With a short line length (30 characters) a word-wrapped paragraph might look like this:
<< Emma Woodhouse, handsome,
clever, and rich, with a
comfortable home and happy
disposition, seemed to unite
some of the best blessings
of existence; and had lived
nearly twenty-one years in
the world with very little
to distress or vex her. >>
With a longer line length (50 characters) the same word-wrapped paragraph would look like this:
<< Emma Woodhouse, handsome, clever, and rich, with
a comfortable home and happy disposition, seemed
to unite some of the best blessings of existence;
and had lived nearly twenty-one years in the world
with very little to distress or vex her. >>
By 'reflowing' a paragraph I mean transforming a block of text in memory from the first to the second example above simply by specifying a new maximum line length (known as the 'the measure' in type-setting).
It turned out to be particularly hard because of the convention of representing line-ends with two ASCII bytes: CR+LF. This convention means that the total number of characters in a paragraph changes when you reflow it since one-byte spaces become two-byte line endings and two-byte line endings become one-byte spaces. This means that when reflowing to a narrower measure the paragraph occupies more bytes than before (because it gains line endings) and when reflowing
to a wider measure the paragraph occupies fewer bytes than before (because it loses line endings).
This is a pain for memory management--you have to leave some space after the paragraph for it to grow--and it makes the programming fiddly. If only there were a single character to mark the end of a line the programming for reflowing would be easy and the paragraph would stay the same length in terms of bytes: all you'd do is change some spaces for line-ends and vice versa.

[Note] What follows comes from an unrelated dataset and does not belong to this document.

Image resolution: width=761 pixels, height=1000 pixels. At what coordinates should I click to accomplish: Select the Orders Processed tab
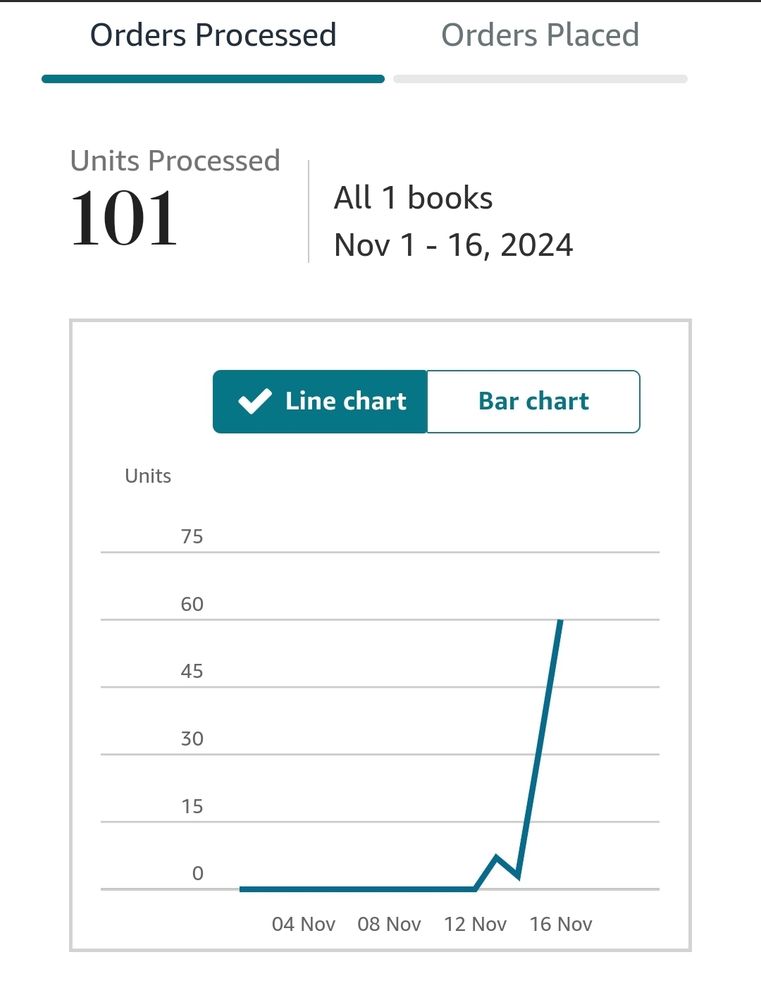coord(213,35)
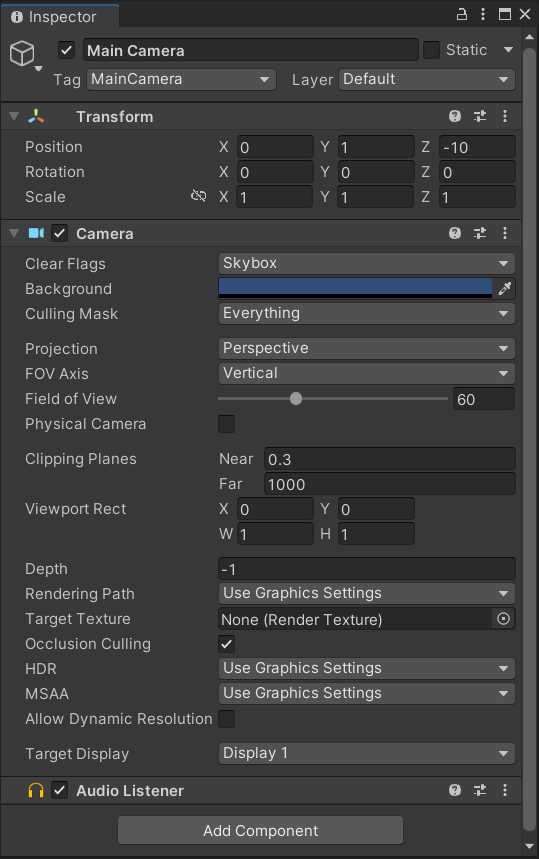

Then I remembered that Apple Macintosh computers use a single character for line endings (whereas MS-DOS/Windows machines use CR+LF) and I got to wondering if this is connected to the first Apple Macs being considered amazing because their GUIs could reflow paragraphs as you altered the size of the window the text was in. Until then, all that personal computers could do was 'reflow' as a command, not as a dynamic and visible on-screen GUI activity. Maybe, I thought, Apple made the decision to have one character line endings precisely so they could have fast, simple reflowing of paragraphs in their GUI
Through the kind offices of his publisher, O'Reilly Books, I was able to ask Andy Hertzfeld, the designer of the system software on the original Macintosh, whether this consideration was part of his thinking, and in fact it wasn't. He explained that the choice of a single byte line terminator as a standard on the Mac was inherited from the Apple Lisa computer, which itself inherited the standard from the USCD Pascal system used to develop the Lisa and Mac. He expressed a preference for one-byte line termination in any case, since "it's simpler and smaller (one character vs two) and cleaner and better defined (no opportunity for ambiguity -- in the two character approach, what happens if one character is missing?)"
My paragraph reflower is copied below. It's a subroutine that, for the purposes of testing and showing to others, is here accompanied by other subroutines (using CP/M BDOS system calls) for entering the paragraph at the keyboard and for displaying it after it has been reflowed. My reflower takes three passes through the paragraph: the first strips out the existing line endings and puts spaces in their places thus shortening the byte-count), the second applies the new measure by changing some of those spaces to single-byte line terminators (just a CR), and then the third pass turns these one-byte CR line terminators into two-byte CR+LF terminators, thus increasing the byte-count.
I reckon that with some thought I could combine the first two passes, stripping out the existing line endings and applying the new ones on-the-fly. But I believe that the third pass has to remain a separate operation because it needs to work backwards from the end of the paragraph, since the paragraph may grow. (At least, that's essential if the reflower works on the paragraph 'in-situ', as mine done, rather than making a copy of it elsewhere in memory.)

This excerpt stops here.